ABSTRACT The prefrontal cortex (PFC) plays an important role in higher cognitive processes, and in the regulation of stress-induced hypothalamic-pituitary-adrenal (HPA) activity. Here we examined the effect of repeated restraint stress on dendritic spine number in the medial PFC. Rats were perfused after receiving 21 days of daily restraint stress, and intracellular iontophoretic injections of Lucifer Yellow were carried out in layer II/III pyramidal neurons in the anterior cingulate and prelimbic cortices. We found that stress results in a significant (16%) decrease in apical dendritic spine density in medial PFC pyramidal neurons, and confirmed a previous observation that total apical dendritic length is reduced by 20% in the same neurons. We estimate that nearly one-third of all axospinous synapses on apical dendrites of pyramidal neurons in medial PFC are lost following repeated stress.

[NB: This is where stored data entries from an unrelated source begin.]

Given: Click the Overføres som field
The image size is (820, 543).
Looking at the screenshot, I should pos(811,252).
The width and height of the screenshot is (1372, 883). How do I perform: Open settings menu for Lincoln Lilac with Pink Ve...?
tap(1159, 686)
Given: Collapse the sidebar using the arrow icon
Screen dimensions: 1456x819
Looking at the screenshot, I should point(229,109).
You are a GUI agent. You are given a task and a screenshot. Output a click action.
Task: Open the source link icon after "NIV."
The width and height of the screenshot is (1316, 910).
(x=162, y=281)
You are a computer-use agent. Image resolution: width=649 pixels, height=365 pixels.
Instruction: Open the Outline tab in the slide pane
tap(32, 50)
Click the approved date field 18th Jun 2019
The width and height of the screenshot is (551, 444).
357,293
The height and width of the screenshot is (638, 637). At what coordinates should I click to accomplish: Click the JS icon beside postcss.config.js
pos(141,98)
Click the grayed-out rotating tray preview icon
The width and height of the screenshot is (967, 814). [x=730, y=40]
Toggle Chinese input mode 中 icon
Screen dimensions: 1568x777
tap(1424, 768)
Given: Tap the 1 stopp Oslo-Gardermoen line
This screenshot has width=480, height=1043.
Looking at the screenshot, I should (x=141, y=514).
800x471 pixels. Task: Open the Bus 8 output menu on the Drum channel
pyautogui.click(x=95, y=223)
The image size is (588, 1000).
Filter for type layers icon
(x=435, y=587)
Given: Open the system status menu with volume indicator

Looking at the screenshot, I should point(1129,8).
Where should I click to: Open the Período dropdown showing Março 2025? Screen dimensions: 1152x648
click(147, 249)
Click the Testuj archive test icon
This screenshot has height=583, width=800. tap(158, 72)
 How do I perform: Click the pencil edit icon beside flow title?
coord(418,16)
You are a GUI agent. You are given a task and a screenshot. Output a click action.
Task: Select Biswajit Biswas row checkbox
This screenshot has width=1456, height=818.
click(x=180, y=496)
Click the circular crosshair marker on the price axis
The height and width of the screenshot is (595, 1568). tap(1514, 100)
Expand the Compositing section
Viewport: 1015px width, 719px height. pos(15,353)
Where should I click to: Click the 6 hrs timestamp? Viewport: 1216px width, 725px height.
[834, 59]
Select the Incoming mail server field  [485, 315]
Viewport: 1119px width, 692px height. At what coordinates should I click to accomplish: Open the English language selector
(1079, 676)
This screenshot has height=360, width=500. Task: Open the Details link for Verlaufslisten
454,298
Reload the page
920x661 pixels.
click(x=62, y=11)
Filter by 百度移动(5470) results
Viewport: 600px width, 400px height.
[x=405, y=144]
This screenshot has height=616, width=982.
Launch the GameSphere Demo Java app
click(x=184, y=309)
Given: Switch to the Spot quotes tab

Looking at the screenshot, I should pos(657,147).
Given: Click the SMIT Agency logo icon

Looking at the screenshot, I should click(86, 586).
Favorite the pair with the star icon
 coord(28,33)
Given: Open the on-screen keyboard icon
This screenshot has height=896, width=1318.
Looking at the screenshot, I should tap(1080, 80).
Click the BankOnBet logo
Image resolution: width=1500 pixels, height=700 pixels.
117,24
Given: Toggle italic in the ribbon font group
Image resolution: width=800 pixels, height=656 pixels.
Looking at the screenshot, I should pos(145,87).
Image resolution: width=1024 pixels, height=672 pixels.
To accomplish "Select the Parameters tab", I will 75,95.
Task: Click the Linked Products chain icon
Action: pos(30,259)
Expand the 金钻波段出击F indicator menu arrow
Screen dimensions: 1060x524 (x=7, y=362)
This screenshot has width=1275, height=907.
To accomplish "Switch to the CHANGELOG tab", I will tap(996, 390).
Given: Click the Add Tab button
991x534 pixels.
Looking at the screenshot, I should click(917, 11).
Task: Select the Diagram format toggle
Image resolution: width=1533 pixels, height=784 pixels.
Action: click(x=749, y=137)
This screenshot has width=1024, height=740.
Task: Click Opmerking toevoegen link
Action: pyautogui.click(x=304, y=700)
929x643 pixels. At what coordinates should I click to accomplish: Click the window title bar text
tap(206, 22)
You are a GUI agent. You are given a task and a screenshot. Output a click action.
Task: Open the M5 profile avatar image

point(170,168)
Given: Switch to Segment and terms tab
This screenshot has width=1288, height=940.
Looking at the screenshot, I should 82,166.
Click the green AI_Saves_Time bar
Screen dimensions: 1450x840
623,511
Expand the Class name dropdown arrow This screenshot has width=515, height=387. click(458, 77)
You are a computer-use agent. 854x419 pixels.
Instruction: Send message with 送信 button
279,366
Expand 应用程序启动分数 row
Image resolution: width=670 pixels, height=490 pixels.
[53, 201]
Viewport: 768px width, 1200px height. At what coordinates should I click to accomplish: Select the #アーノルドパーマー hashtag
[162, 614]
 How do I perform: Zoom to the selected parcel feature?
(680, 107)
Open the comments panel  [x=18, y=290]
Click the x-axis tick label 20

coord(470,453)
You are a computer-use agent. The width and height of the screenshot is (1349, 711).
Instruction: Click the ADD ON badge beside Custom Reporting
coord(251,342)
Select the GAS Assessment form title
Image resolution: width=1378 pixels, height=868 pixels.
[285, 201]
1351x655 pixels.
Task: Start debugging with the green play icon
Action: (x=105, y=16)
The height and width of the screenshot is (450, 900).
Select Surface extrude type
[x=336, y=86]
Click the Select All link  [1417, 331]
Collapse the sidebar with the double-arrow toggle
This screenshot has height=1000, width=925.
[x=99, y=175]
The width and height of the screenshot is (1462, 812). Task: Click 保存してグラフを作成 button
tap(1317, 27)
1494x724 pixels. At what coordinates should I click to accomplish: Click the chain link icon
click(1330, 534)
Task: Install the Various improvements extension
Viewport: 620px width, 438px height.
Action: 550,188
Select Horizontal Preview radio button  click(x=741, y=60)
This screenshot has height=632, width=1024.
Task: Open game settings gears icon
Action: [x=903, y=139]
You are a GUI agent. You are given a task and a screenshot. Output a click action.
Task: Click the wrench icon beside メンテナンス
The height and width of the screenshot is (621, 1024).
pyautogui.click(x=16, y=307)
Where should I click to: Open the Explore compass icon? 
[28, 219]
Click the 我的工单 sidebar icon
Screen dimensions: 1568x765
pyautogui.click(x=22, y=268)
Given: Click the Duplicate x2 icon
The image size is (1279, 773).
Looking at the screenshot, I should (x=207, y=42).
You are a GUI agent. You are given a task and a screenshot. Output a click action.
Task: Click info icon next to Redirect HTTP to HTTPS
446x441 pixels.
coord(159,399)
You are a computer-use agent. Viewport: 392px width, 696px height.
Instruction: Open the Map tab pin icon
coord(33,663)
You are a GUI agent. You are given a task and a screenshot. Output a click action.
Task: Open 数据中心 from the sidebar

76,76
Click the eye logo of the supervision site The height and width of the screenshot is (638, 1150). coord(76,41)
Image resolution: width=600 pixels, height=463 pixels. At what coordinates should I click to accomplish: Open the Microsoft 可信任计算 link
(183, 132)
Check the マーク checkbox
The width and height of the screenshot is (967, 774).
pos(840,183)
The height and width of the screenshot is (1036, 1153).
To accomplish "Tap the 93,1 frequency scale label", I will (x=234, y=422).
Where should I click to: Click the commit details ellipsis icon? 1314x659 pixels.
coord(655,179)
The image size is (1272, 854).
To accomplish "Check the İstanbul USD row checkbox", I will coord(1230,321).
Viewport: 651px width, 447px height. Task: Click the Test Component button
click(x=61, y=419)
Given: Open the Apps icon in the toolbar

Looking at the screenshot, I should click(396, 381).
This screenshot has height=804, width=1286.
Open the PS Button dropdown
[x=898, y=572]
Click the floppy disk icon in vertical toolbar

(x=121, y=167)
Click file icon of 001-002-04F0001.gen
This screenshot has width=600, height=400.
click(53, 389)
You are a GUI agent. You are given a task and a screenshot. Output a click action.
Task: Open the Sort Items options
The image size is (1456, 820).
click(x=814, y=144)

A decrease in medial PFC dendritic spines may not only be indicative of a decrease in the total population of axospinous synapses, but may impair these neurons' capacity for biochemical compartmentalization and plasticity in which dendritic spines play a major role. Dendritic atrophy and spine loss may be important cellular features of stress-related psychiatric disorders where the PFC is functionally impaired.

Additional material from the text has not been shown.